Texte proposé:
========================================
Jusqu’à la fin du xxe siècle, les choses étaient simples. Il y avait d’un côté nos alliés, et de l’autre l’ennemi et ses forces. Les choses se sont compliquées dans la dernière décennie. Et aujourd’hui, l’ennemi est en train de disparaître. L’observation des nouveaux champs de bataille amène à ce constat. On n’y voit plus l’ennemi. Et ce qui surgit à l’endroit de cette disparition est flou. Cela entraîne une transformation du combattant moderne vers quelque chose de tout aussi flou et inquiétant.
- « Blue on blue »
Bagdad, septembre 2003. La scène se passe dans un camp de l’armée américaine. Une jeune recrue prend la garde. Le sergent donne les consignes. Elles sont simples :
« — Dès que tu vois un ennemi, tu l’abats.
Le soldat est perplexe :
— Sergent, comment puis-je reconnaître qu’une personne est ennemie ?
Le sergent répète :
— Dès que tu vois un ennemi, tu l’abats.
Le soldat, dont le trouble s’accentue :
— Sergent, je suis nouveau, je n’ai pas de formation pour savoir comment reconnaître une personne ennemie. Comment puis-je reconnaître qu’une personne est ennemie ?
Le sergent contourne la question et répète la consigne :
— Tout ce qui ressemble à un ennemi, tu l’abats1. »
Sur les théâtres d’opérations contemporains, surtout depuis le conflit en Afghanistan et la seconde intervention en Irak, les adversaires se dissimulent tantôt au milieu de la foule, tantôt sous les uniformes des alliés. Un homme à l’allure de berger, un passant, une silhouette de femme voilée peuvent cacher un tireur ou une bombe humaine. Le soldat ne peut plus discerner dans la masse qui est son allié, qui est neutre et qui est son ennemi. Les Anglo-Saxons nomment cette indistinction de la menace blue on blue.
Ce court échange tiré d’un témoignage illustre une conséquence liée à cette situation : le combattant occidental est poussé à une confusion ; il est amené à confondre « ressembler à un ennemi » et « être un ennemi » ; il assimile une coïncidence (la ressemblance) à un statut (l’assertion que c’est un individu hostile). C’est ainsi que l’ennemi tel qu’il pouvait se présenter dans les conflits classiques a disparu. Ce qui faisait son identité s’est effacé. Et, en écho, celle du combattant, sa légitimité et son éthique sont aujourd’hui bousculées.
========================================
Extrait de données:

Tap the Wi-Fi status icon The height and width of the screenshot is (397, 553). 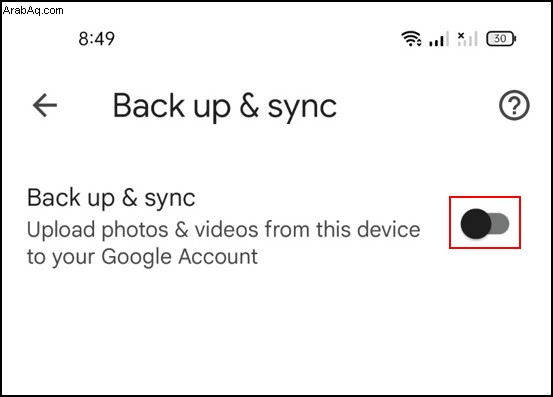pyautogui.click(x=409, y=38)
========================================
Consigne de travail: Rédigez la suite du texte sur la disparition de l'ennemi, à partir de sa dernière phrase. Le listing forme un matériau indépendant du texte sur la disparition de l'ennemi.

Résultat de l'exercice:
On peut établir un lien dynamique entre cet évanouissement de l’identité de l’ennemi et les nouvelles technologies de la guerre. Les drones en sont l’exemple extrême. Le combattant n’est plus sur le terrain. Il reste à sa base et traite une image sur un écran. Là-bas, l’insurgé est tué sans avoir rencontré l’adversaire. Les drones ont complètement décalé les paramètres de la guerre. Il n’y a plus d’affrontement. Il n’y a pas de combat et pourtant c’est une guerre.
- Un changement de paradigme
Décembre 2013. Sur la base aérienne de Niamey, en bordure de l’aéroport, les drones français, les Harfangs, sont stationnés sur une dalle en béton. Quelques mètres plus loin, derrière le grillage opaque du détachement de l’us Air Force, on devine la silhouette d’un drone américain. Un Reaper, le faucheur, la mort en marche. L’emplacement voisin, vide, indique que le second drone est en vol. Loin de sa base, invisible dans le ciel, au-delà de l’horizon, il patrouille. Furtivement, il surveille et traque sa cible. Un vol de routine qui peut durer seize heures.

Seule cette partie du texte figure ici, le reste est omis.